Saved entries:
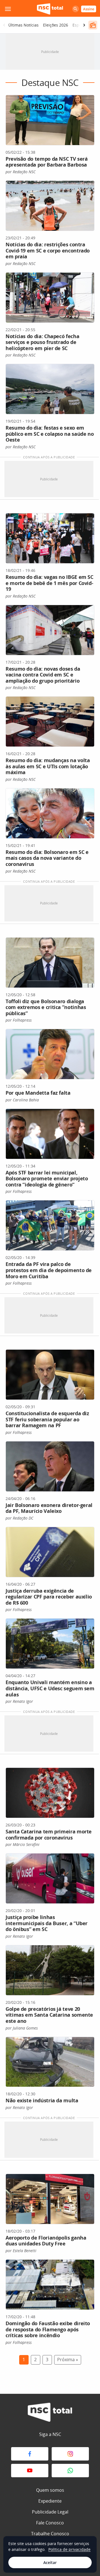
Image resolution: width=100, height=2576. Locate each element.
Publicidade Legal (50, 2512)
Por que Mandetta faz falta (38, 1092)
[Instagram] (70, 2454)
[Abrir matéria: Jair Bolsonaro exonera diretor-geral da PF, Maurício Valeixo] (50, 1466)
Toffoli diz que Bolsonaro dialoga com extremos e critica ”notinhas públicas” (46, 1007)
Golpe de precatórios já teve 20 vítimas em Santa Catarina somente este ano (49, 2015)
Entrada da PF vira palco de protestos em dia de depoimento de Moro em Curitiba (49, 1270)
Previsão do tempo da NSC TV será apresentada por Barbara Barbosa (47, 161)
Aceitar (50, 2562)
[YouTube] (29, 2470)
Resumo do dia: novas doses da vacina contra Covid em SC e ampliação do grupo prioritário (43, 674)
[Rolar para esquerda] (4, 25)
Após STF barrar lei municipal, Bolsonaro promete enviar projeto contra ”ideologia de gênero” (47, 1178)
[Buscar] (75, 9)
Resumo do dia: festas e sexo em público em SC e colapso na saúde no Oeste (50, 433)
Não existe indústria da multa (42, 2100)
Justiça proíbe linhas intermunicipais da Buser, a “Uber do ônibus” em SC (47, 1923)
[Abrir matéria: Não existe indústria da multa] (50, 2062)
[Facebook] (29, 2454)
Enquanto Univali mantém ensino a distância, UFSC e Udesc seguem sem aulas (50, 1688)
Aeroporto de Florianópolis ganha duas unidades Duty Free (46, 2240)
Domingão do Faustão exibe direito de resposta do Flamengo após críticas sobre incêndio (48, 2329)
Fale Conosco (50, 2523)
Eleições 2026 (55, 25)
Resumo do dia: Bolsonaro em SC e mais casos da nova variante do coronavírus (47, 858)
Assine (88, 8)
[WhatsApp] (70, 2470)
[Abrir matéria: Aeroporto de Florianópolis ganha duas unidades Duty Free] (50, 2199)
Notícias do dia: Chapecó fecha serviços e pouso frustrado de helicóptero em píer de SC (42, 342)
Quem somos (50, 2490)
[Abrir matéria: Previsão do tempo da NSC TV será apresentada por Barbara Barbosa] (50, 120)
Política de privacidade (69, 2549)
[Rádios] (92, 25)
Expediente (50, 2501)
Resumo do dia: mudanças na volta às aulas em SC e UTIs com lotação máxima (48, 766)
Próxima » (67, 2359)
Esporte (79, 25)
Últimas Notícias (23, 25)
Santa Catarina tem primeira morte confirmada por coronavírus (49, 1834)
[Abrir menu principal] (8, 9)
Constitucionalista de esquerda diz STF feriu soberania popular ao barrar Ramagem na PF (47, 1419)
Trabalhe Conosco (50, 2534)
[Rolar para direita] (84, 25)
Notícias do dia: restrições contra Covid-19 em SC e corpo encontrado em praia (48, 250)
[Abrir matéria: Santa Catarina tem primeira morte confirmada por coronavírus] (50, 1793)
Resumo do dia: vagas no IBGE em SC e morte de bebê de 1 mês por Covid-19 (49, 583)
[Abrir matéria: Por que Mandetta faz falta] (50, 1054)
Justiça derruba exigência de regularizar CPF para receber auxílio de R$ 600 (49, 1596)
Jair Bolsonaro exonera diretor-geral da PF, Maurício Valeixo (49, 1508)
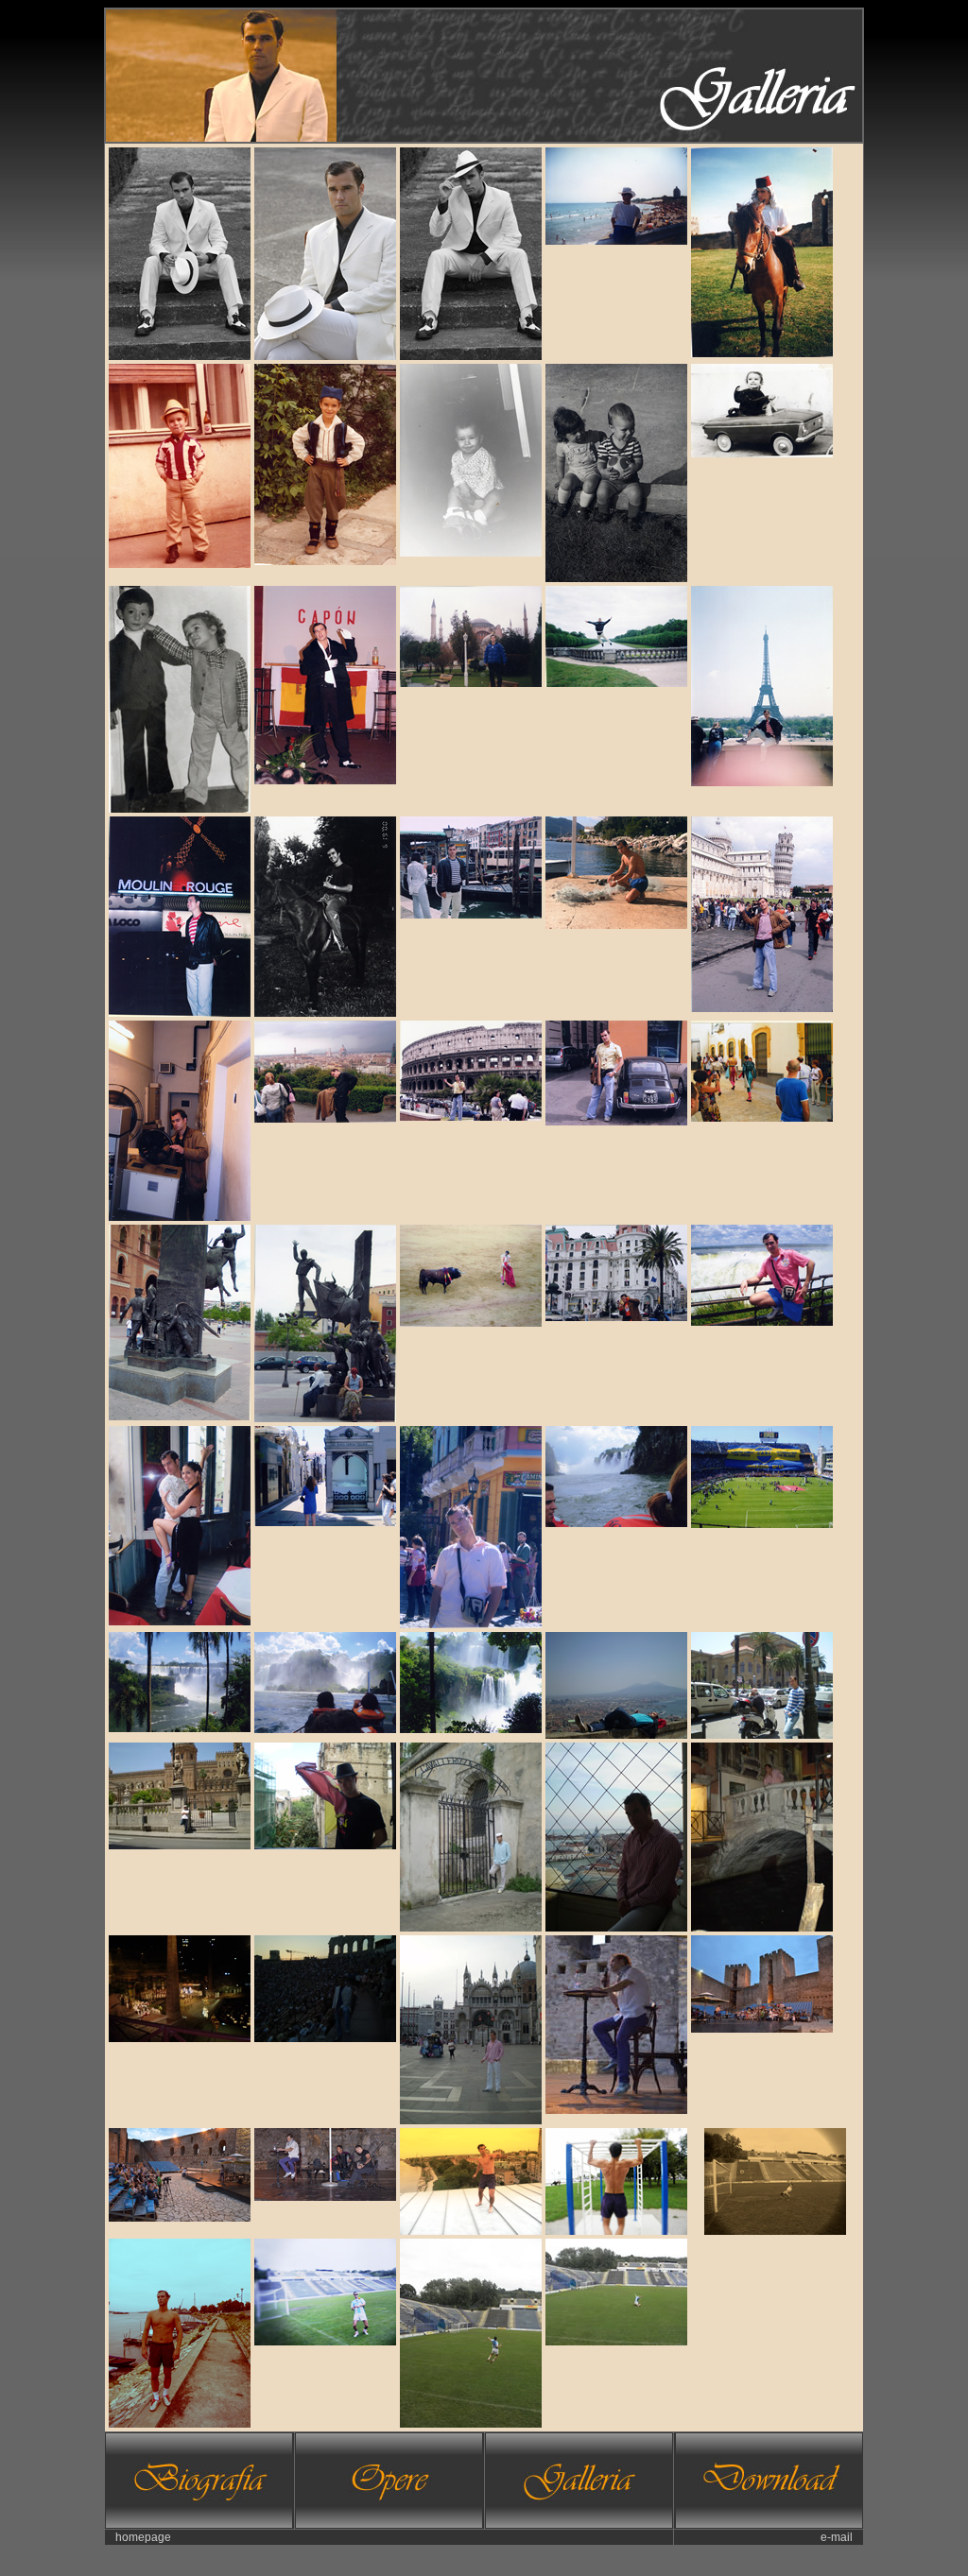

_Problem statement:_ Write out the entries word for word. Skip the pictures.

_Written answer:_
Image resolution: width=100, height=2576. Locate each element.
Publicidade Legal (50, 2512)
Por que Mandetta faz falta (38, 1092)
[Instagram] (70, 2454)
[Abrir matéria: Jair Bolsonaro exonera diretor-geral da PF, Maurício Valeixo] (50, 1466)
Toffoli diz que Bolsonaro dialoga com extremos e critica ”notinhas públicas” (46, 1007)
Golpe de precatórios já teve 20 vítimas em Santa Catarina somente este ano (49, 2015)
Entrada da PF vira palco de protestos em dia de depoimento de Moro em Curitiba (49, 1270)
Previsão do tempo da NSC TV será apresentada por Barbara Barbosa (47, 161)
Aceitar (50, 2562)
[YouTube] (29, 2470)
Resumo do dia: novas doses da vacina contra Covid em SC e ampliação do grupo prioritário (43, 674)
[Rolar para esquerda] (4, 25)
Após STF barrar lei municipal, Bolsonaro promete enviar projeto contra ”ideologia de gênero” (47, 1178)
[Buscar] (75, 9)
Resumo do dia: festas e sexo em público em SC e colapso na saúde no Oeste (50, 433)
Não existe indústria da multa (42, 2100)
Justiça proíbe linhas intermunicipais da Buser, a “Uber do ônibus” em SC (47, 1923)
[Abrir matéria: Não existe indústria da multa] (50, 2062)
[Facebook] (29, 2454)
Enquanto Univali mantém ensino a distância, UFSC e Udesc seguem sem aulas (50, 1688)
Aeroporto de Florianópolis ganha duas unidades Duty Free (46, 2240)
Domingão do Faustão exibe direito de resposta do Flamengo após críticas sobre incêndio (48, 2329)
Fale Conosco (50, 2523)
Eleições 2026 (55, 25)
Resumo do dia: Bolsonaro em SC e mais casos da nova variante do coronavírus (47, 858)
Assine (88, 8)
[WhatsApp] (70, 2470)
[Abrir matéria: Aeroporto de Florianópolis ganha duas unidades Duty Free] (50, 2199)
Notícias do dia: Chapecó fecha serviços e pouso frustrado de helicóptero em píer de SC (42, 342)
Quem somos (50, 2490)
[Abrir matéria: Previsão do tempo da NSC TV será apresentada por Barbara Barbosa] (50, 120)
Política de privacidade (69, 2549)
[Rádios] (92, 25)
Expediente (50, 2501)
Resumo do dia: mudanças na volta às aulas em SC e UTIs com lotação máxima (48, 766)
Próxima » (67, 2359)
Esporte (79, 25)
Últimas Notícias (23, 25)
Santa Catarina tem primeira morte confirmada por coronavírus (49, 1834)
[Abrir menu principal] (8, 9)
Constitucionalista de esquerda diz STF feriu soberania popular ao barrar Ramagem na PF (47, 1419)
Trabalhe Conosco (50, 2534)
[Rolar para direita] (84, 25)
Notícias do dia: restrições contra Covid-19 em SC e corpo encontrado em praia (48, 250)
[Abrir matéria: Santa Catarina tem primeira morte confirmada por coronavírus] (50, 1793)
Resumo do dia: vagas no IBGE em SC e morte de bebê de 1 mês por Covid-19 (49, 583)
[Abrir matéria: Por que Mandetta faz falta] (50, 1054)
Justiça derruba exigência de regularizar CPF para receber auxílio de R$ 600 (49, 1596)
Jair Bolsonaro exonera diretor-geral da PF, Maurício Valeixo (49, 1508)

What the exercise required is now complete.